Personas a las que sólo les queda soñar despiertas, cantar en voz baja sin que los escuche más que el niño o la niña que aún llevan en su interior para no estar perdido, para poder seguir teniendo la estrella polar al norte. Ese niño o niña que habita en nuestras tripas y tras nuestras costillas y que nos permite mantener la cordura a pesar de las inseguridades.
Personas que se aferran a todos los recuerdos que durante su vida han ido almacenando en una cajita de aplomo con filigranas doradas, forjada por años y experiencias, por manos fuertes envueltas en seda azul de vida. Una cajita que no te das cuenta lo grande que es hasta que la abres y allí encuentras tus ojos, sin rendirse, devolviéndote la mirada, devolviéndote una sonrisa que te dice, ves, mira aquí dentro ufffff que bueno ha sido este tramo de camino, y que duro también uffff has vivido. Revisar las felicidades allí guardadas, es lo mejor que les queda tras el final del corto, siempre corto, viaje.
Personas que podemos ver en muchos hospitales, tras muchas esquinas que nunca se doblan e incluso en algún parque dando de comer a esas aves migratorias que quizás no vuelvan al sur, que quizás en ese parque concluyan, como ellos, su último vuelo. Personas a las que su segundo espíritu, el del presente, enfermo y dolorido de pulmones destrozados de vida no les queda más que mirarse en el reflejo de lo que fueron, ya que nunca serán…. Ya que tan sólo fueron y son. Son siendo conscientes que en el futuro seguirán migrando aves y creciendo arboles, y rompiéndose y creándose amores, y naciendo niños e inventando cosas. Incluso, puede ser, algo que cure los males que los afligen, pero que no estarán para verlo, que muchas cosas seguirán pasando cuando ellos se hayan detenido.
Hombres y mujeres que saben que el presente no es más que la suma de las vivencias del pasado. Que en su presente de supervivencia, de heridas con vinagre y sal que no se calman con el viento de la boca soplado por aquellos que les aman, son unos maestros de su pasado repleto de fotos miradas con ternura y con un rastro de lagrimas de nostalgia que golpea en el contestador de sus cerebros; valió la pena chaval, valió la pena. Aventuras de recuerdos perdidos y encontrados en ese cajón años a cerrados. Memoria de un tiempo que fue, y ya no será, pero memoria al fin y al cabo, observadores del tiempo pasado. Pasado con contenido y con vida vivida, tiempos pretéritos de amor, de besos robados y entregados. Guerreros de las sonrisas de ayer. Esos que, precisamente porque salto por la ventana el tercer espíritu, no olvidan que la magia de ayer puede ser hoy, y que tal vez, sea mañana.

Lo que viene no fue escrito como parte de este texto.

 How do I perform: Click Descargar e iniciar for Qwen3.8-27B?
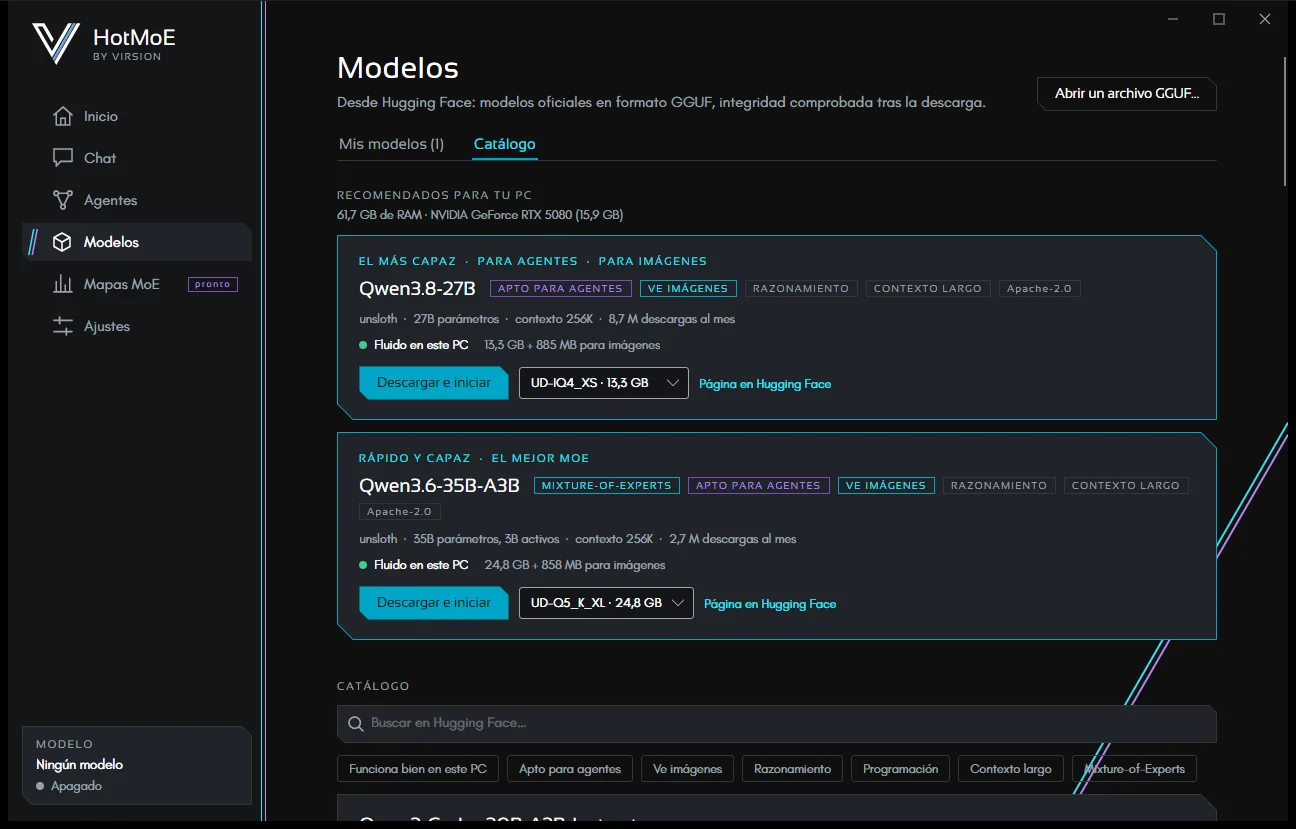[x=434, y=383]
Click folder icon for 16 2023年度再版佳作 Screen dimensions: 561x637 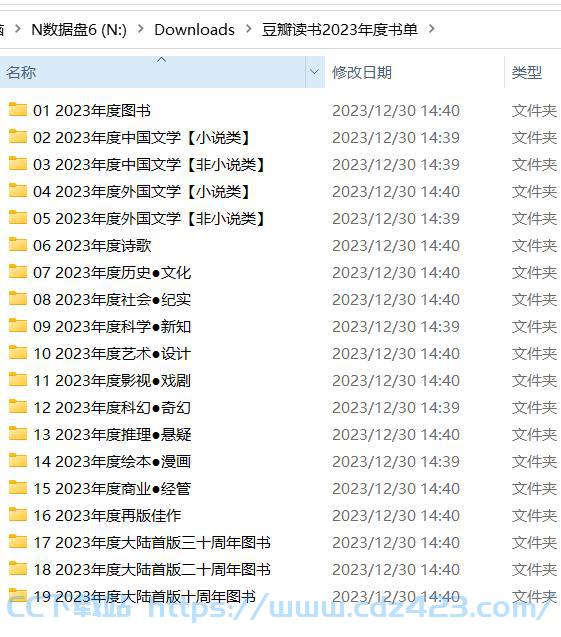tap(17, 515)
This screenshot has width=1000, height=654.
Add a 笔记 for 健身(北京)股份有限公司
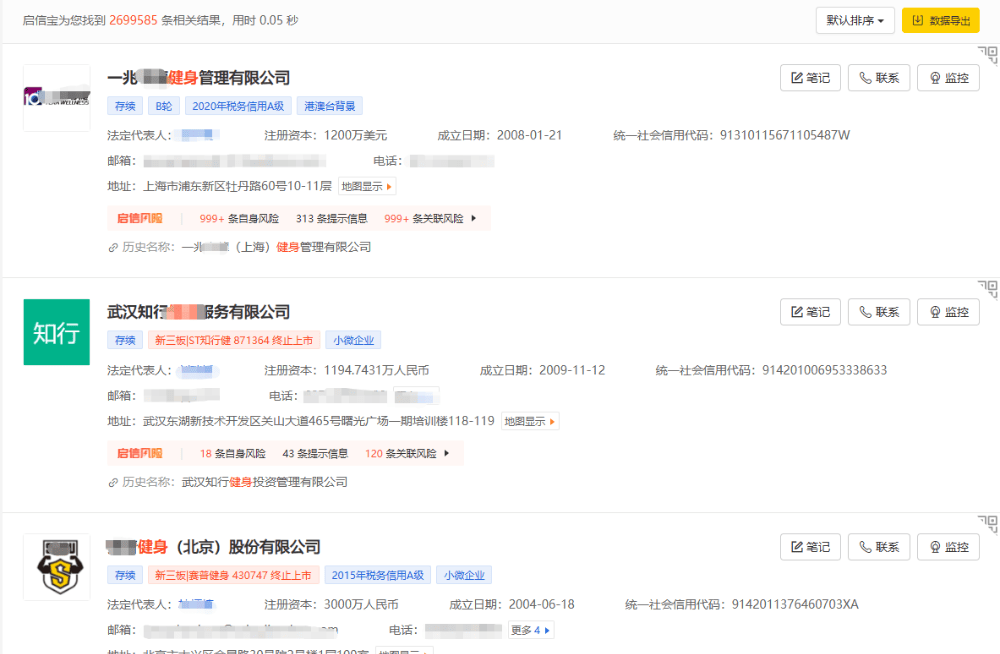[810, 547]
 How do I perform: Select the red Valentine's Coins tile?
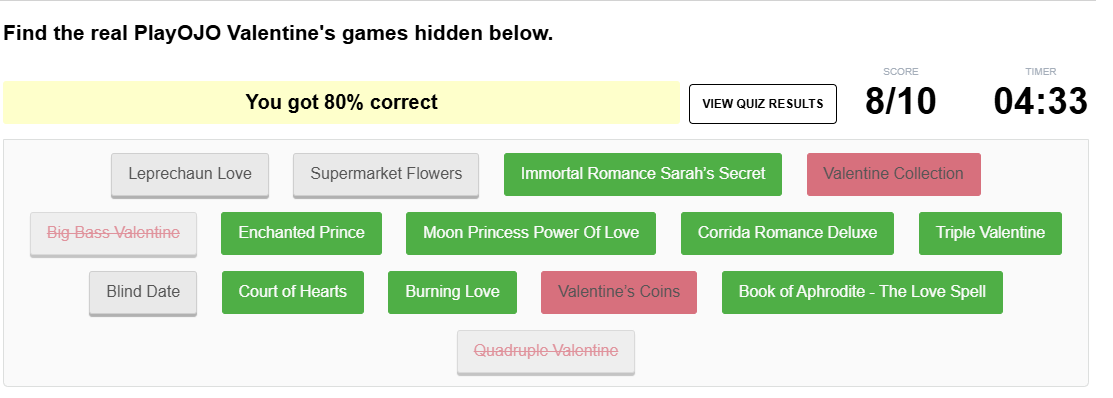point(619,292)
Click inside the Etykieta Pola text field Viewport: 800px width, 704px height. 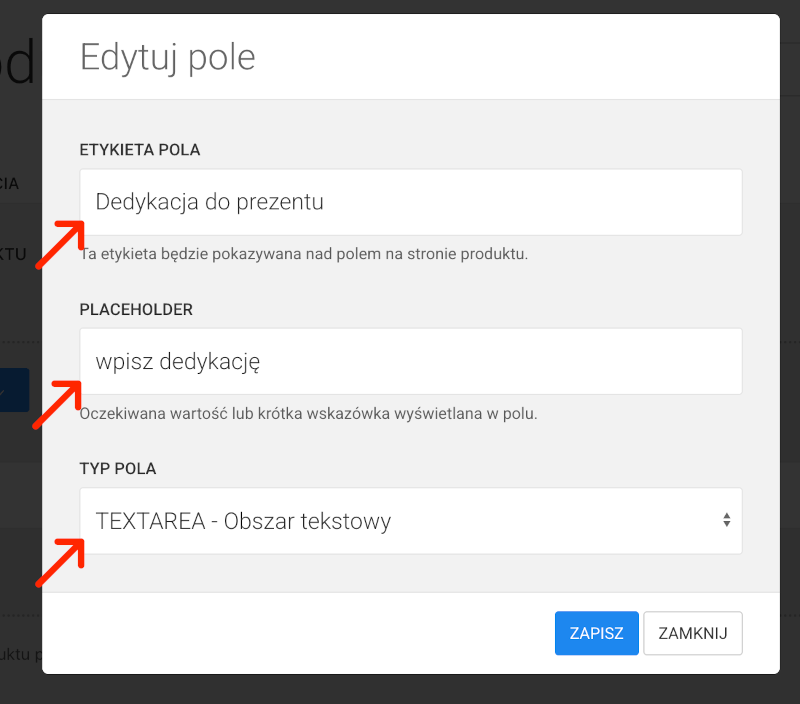[410, 201]
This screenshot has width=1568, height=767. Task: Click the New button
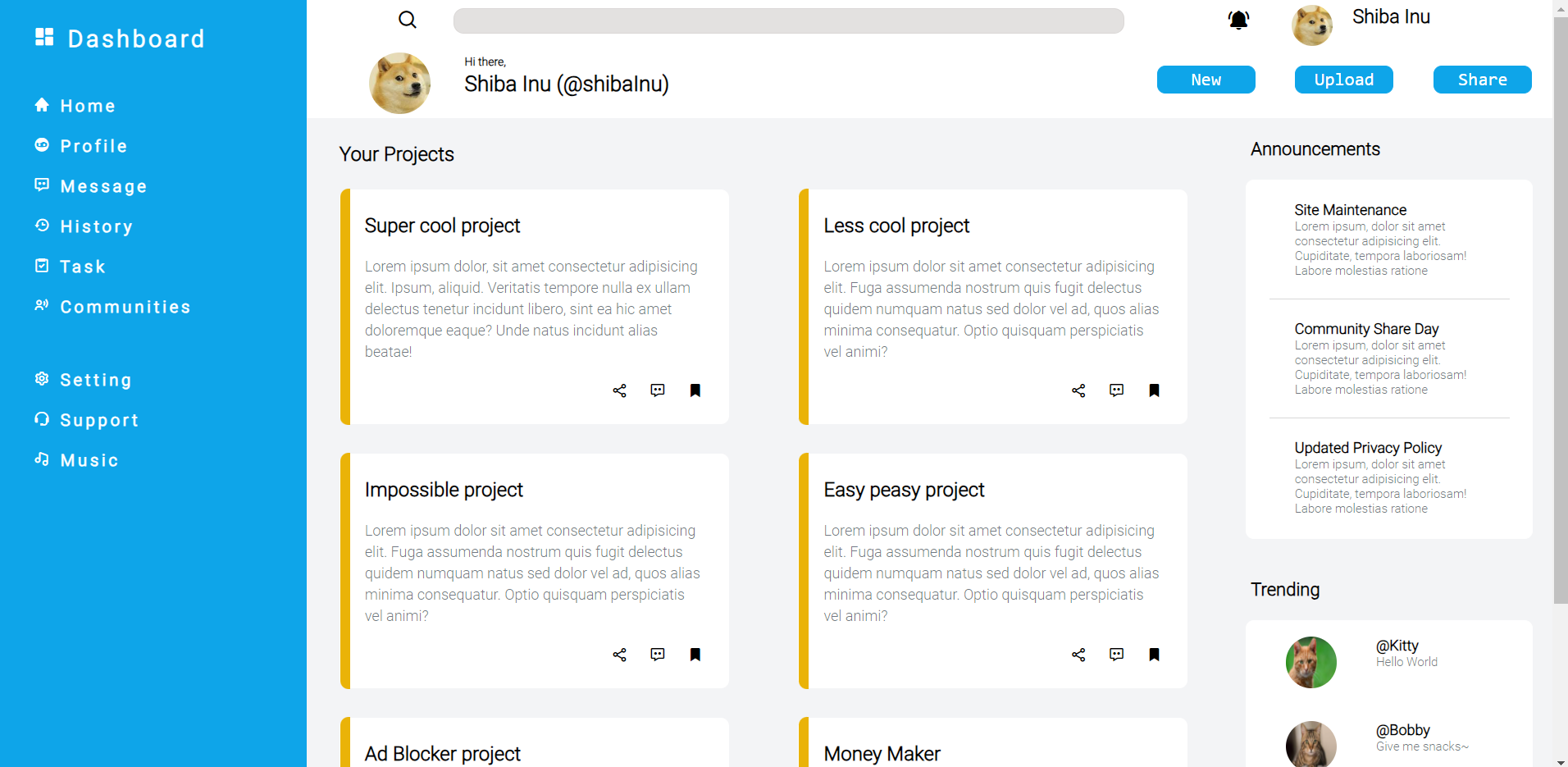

Personas que viven un presente con el miedo como mejor amigo, porque parece que la vida es una fiesta a la que ya no están invitados, un libro que ya han leido y tan sólo encienden hogueras de dignidad y tranquilidad en su alma para no sentir penuras, para que no les afecte el mundo, para no afectar al mundo. A los que no hace falta que les venga Amos Alcott para decirles que el tiempo es nuestro mejor amigo y el que mejor que nadie nos enseña la sabiduría del silencio.